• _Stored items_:
○ ○ ○ ○ ○
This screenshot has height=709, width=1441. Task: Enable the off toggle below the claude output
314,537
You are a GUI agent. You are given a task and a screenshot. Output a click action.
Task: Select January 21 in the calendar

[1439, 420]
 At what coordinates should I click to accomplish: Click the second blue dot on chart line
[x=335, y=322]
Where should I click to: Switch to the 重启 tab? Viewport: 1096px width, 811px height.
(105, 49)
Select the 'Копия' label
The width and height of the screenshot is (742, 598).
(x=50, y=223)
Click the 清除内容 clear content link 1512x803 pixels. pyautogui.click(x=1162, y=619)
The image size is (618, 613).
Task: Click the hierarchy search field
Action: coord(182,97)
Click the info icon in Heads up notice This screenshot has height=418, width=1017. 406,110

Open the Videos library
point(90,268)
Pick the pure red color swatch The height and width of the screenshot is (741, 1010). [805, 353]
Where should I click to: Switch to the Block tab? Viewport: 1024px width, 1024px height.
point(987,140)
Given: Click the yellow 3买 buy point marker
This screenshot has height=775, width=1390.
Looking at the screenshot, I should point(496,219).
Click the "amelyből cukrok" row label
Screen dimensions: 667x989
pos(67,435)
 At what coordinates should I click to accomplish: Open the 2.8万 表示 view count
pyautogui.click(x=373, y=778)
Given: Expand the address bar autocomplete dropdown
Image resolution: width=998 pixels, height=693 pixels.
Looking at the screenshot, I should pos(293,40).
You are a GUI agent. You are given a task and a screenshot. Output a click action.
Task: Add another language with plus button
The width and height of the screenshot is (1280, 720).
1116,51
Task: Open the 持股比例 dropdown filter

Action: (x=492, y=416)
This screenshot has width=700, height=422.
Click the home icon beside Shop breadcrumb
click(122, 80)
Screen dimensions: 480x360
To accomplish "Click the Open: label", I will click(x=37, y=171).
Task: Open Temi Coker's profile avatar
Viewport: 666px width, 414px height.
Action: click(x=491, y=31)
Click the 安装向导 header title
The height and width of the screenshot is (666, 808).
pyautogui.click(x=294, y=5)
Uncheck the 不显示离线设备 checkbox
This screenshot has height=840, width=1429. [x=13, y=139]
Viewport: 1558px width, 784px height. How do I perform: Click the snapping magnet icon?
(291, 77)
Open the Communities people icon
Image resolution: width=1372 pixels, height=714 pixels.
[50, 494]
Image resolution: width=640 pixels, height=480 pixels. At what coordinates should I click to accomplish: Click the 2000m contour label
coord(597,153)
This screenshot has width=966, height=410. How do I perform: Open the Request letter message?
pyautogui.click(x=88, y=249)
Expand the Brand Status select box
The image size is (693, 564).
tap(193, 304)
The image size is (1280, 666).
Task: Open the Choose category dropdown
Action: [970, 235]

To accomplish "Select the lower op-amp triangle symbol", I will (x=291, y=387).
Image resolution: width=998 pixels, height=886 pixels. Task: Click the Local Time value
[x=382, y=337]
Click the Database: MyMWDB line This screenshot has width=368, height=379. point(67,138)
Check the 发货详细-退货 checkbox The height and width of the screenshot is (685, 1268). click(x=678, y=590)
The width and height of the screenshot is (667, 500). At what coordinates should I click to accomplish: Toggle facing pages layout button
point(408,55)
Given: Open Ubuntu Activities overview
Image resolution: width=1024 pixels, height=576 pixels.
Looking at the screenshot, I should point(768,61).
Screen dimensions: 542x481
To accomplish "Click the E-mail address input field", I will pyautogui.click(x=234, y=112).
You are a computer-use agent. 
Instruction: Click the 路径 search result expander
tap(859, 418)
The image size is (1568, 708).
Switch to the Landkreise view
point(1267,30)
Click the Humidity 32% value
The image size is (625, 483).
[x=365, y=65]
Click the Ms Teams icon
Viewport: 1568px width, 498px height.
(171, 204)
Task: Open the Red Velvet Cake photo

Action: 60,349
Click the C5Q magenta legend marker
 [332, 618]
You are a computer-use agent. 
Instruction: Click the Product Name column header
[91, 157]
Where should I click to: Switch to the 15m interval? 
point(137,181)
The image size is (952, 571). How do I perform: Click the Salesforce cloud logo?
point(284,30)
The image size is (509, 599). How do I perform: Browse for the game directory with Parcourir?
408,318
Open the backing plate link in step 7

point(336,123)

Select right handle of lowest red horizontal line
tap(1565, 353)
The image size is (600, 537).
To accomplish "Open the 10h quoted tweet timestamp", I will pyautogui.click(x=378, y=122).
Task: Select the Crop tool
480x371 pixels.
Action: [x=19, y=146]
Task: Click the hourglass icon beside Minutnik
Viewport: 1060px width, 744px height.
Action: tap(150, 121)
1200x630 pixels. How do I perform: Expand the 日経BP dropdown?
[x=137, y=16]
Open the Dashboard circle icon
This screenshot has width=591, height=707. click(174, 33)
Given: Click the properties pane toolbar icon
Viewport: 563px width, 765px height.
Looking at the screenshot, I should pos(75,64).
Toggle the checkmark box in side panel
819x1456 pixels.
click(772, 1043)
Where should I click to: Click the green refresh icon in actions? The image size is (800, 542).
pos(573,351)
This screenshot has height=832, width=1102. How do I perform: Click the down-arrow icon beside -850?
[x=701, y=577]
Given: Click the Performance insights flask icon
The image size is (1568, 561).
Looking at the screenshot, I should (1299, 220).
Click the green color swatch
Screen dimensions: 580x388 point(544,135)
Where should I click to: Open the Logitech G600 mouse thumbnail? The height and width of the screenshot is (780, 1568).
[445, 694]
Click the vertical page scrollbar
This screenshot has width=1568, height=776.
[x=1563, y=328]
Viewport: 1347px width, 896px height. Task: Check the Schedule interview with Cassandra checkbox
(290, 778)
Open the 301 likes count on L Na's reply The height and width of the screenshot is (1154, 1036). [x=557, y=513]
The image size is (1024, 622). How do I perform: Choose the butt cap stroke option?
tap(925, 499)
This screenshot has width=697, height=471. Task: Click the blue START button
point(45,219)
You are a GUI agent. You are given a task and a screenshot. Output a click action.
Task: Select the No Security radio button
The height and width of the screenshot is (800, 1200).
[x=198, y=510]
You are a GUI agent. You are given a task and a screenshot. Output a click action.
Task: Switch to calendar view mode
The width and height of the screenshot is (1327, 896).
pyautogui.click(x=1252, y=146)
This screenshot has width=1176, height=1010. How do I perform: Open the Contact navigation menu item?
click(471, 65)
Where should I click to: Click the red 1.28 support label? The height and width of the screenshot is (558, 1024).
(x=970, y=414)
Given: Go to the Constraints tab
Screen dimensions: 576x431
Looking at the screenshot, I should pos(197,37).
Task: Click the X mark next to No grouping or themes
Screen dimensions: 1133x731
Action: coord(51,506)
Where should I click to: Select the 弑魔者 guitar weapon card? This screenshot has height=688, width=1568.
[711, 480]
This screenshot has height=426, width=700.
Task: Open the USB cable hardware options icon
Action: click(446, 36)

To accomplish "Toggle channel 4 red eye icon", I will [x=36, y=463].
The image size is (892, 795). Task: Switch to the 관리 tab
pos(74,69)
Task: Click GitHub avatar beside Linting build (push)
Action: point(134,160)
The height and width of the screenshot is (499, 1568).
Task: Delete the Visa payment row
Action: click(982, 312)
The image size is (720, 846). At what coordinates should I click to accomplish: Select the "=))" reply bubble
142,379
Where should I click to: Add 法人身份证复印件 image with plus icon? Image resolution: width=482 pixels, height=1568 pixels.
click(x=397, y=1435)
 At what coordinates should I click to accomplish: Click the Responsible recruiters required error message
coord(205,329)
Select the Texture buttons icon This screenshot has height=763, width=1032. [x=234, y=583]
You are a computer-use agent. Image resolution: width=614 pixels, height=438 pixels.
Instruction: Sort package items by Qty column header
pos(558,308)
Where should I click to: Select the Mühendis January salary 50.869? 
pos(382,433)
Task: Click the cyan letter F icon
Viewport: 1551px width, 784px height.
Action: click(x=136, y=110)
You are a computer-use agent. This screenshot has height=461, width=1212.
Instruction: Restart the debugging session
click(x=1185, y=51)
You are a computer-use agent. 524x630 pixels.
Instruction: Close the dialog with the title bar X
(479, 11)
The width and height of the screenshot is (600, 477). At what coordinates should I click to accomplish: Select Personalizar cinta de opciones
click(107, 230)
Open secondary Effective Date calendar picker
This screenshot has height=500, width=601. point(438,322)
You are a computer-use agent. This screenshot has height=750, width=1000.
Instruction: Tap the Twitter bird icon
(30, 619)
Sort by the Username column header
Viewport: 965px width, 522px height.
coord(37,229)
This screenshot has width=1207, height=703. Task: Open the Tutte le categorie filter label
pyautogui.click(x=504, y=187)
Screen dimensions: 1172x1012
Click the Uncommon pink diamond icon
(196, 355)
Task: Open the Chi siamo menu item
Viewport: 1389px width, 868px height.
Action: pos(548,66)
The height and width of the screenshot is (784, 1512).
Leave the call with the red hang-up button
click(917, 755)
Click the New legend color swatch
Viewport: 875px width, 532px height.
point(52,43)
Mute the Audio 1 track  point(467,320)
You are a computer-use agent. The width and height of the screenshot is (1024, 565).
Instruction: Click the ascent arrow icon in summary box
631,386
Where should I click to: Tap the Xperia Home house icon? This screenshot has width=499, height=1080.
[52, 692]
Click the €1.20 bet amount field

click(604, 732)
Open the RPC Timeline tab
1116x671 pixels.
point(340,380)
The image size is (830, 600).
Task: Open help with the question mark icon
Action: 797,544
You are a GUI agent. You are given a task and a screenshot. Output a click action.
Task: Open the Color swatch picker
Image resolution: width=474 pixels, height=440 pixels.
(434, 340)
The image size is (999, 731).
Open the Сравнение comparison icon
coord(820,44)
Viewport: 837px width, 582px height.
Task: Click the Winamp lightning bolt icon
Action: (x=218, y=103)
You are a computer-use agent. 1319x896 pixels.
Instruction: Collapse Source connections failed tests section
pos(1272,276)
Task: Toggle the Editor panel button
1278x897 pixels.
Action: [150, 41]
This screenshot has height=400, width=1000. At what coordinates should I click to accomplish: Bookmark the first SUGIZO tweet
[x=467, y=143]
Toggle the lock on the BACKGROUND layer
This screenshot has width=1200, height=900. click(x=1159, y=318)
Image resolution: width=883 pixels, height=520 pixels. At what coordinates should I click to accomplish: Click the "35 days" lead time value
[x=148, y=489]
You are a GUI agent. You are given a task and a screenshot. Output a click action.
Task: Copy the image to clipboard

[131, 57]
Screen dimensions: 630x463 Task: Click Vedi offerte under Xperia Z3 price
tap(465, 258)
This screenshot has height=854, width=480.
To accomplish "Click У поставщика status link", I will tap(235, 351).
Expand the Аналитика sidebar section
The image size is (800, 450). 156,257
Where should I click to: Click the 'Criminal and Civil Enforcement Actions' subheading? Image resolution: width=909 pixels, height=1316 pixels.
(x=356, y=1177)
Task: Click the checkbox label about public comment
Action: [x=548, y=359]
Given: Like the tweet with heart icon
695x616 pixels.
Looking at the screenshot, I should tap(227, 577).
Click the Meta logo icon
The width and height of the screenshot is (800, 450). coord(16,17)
○ ○ ○ ○ ○
• _Prompt_: Pull out every line of the records that includes the string "will".

• _Task result_:
To accomplish "Click the Open: label", I will click(x=37, y=171).
To accomplish "Select the lower op-amp triangle symbol", I will (x=291, y=387).
To accomplish "Click the E-mail address input field", I will pyautogui.click(x=234, y=112).
To accomplish "Open the 10h quoted tweet timestamp", I will pyautogui.click(x=378, y=122).
To accomplish "Toggle channel 4 red eye icon", I will [x=36, y=463].
To accomplish "Click У поставщика status link", I will tap(235, 351).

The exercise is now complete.